[RAW DATA — start]

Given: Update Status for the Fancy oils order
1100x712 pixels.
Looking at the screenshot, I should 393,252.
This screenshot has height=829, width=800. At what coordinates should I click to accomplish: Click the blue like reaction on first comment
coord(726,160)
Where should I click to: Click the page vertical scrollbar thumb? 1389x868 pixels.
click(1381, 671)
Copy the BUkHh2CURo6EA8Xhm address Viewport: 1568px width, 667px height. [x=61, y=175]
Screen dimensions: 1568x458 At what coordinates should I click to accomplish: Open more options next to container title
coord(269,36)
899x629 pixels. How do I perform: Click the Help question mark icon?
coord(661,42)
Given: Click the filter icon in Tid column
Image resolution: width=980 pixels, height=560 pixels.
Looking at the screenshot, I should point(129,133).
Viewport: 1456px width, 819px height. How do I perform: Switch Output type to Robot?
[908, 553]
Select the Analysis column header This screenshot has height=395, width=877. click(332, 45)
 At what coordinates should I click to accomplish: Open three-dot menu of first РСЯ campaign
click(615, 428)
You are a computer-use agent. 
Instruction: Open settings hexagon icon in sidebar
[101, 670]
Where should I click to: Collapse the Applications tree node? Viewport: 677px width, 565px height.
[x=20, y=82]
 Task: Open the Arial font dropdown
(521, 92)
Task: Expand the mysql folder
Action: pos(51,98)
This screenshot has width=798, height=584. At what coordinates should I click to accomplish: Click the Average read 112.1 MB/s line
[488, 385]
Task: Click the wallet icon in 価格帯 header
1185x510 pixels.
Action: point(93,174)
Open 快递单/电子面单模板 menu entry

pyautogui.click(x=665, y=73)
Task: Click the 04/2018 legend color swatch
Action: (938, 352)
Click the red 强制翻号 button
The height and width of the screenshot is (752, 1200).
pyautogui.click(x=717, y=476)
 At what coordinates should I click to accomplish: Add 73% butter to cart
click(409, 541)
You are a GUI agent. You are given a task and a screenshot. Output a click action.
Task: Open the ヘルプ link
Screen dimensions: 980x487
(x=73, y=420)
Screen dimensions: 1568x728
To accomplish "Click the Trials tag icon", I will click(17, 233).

[RAW DATA — finish]

**REQUIRED ACTION**
Your task is to retype all of the lines above exactly.

**YOUR SOLUTION**
Given: Update Status for the Fancy oils order
1100x712 pixels.
Looking at the screenshot, I should 393,252.
This screenshot has height=829, width=800. At what coordinates should I click to accomplish: Click the blue like reaction on first comment
coord(726,160)
Where should I click to: Click the page vertical scrollbar thumb? 1389x868 pixels.
click(1381, 671)
Copy the BUkHh2CURo6EA8Xhm address Viewport: 1568px width, 667px height. [x=61, y=175]
Screen dimensions: 1568x458 At what coordinates should I click to accomplish: Open more options next to container title
coord(269,36)
899x629 pixels. How do I perform: Click the Help question mark icon?
coord(661,42)
Given: Click the filter icon in Tid column
Image resolution: width=980 pixels, height=560 pixels.
Looking at the screenshot, I should point(129,133).
Viewport: 1456px width, 819px height. How do I perform: Switch Output type to Robot?
[908, 553]
Select the Analysis column header This screenshot has height=395, width=877. click(332, 45)
 At what coordinates should I click to accomplish: Open three-dot menu of first РСЯ campaign
click(615, 428)
You are a computer-use agent. 
Instruction: Open settings hexagon icon in sidebar
[101, 670]
Where should I click to: Collapse the Applications tree node? Viewport: 677px width, 565px height.
[x=20, y=82]
 Task: Open the Arial font dropdown
(521, 92)
Task: Expand the mysql folder
Action: pos(51,98)
This screenshot has width=798, height=584. At what coordinates should I click to accomplish: Click the Average read 112.1 MB/s line
[488, 385]
Task: Click the wallet icon in 価格帯 header
1185x510 pixels.
Action: point(93,174)
Open 快递单/电子面单模板 menu entry

pyautogui.click(x=665, y=73)
Task: Click the 04/2018 legend color swatch
Action: (938, 352)
Click the red 强制翻号 button
The height and width of the screenshot is (752, 1200).
pyautogui.click(x=717, y=476)
 At what coordinates should I click to accomplish: Add 73% butter to cart
click(409, 541)
You are a GUI agent. You are given a task and a screenshot. Output a click action.
Task: Open the ヘルプ link
Screen dimensions: 980x487
(x=73, y=420)
Screen dimensions: 1568x728
To accomplish "Click the Trials tag icon", I will click(17, 233).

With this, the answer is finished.